(DATA EXCERPTS)

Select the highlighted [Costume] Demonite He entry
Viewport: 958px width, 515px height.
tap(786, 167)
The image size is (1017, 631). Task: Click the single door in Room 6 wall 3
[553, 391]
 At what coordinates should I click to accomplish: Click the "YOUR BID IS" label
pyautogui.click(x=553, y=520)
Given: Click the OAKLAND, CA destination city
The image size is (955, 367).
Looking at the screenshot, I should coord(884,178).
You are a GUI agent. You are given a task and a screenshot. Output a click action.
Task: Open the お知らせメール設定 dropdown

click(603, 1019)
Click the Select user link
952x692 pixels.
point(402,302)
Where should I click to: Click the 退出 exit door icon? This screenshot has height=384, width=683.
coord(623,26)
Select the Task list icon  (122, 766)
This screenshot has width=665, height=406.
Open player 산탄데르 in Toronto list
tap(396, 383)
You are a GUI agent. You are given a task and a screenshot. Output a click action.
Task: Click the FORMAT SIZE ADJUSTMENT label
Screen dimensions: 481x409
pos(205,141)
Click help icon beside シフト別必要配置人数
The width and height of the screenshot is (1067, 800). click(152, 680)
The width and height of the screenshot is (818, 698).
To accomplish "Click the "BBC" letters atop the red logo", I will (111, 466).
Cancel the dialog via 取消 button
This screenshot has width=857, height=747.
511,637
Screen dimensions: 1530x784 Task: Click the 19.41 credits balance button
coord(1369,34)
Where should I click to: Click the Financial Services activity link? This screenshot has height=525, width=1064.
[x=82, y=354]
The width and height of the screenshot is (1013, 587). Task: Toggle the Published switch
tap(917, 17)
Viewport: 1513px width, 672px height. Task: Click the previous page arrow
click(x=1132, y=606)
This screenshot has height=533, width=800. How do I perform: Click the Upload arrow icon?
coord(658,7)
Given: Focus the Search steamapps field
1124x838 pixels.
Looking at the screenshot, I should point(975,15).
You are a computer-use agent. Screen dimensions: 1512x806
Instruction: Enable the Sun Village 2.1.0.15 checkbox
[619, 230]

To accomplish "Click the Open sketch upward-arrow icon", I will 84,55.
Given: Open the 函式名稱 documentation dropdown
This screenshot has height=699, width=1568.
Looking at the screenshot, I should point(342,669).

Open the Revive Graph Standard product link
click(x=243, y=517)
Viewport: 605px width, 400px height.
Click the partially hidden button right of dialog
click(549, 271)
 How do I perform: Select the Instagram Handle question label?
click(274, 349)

(End DATA EXCERPTS)

*DESCRIPTION OF THE TASK*: Looking at the records above, return exactly the lines from the line with "Viewport: 1513px width, 672px" to the line with "Given: Focus the Search steamapps field", both ends included.

*RESULT OF THE TASK*:
Viewport: 1513px width, 672px height. Task: Click the previous page arrow
click(x=1132, y=606)
This screenshot has height=533, width=800. How do I perform: Click the Upload arrow icon?
coord(658,7)
Given: Focus the Search steamapps field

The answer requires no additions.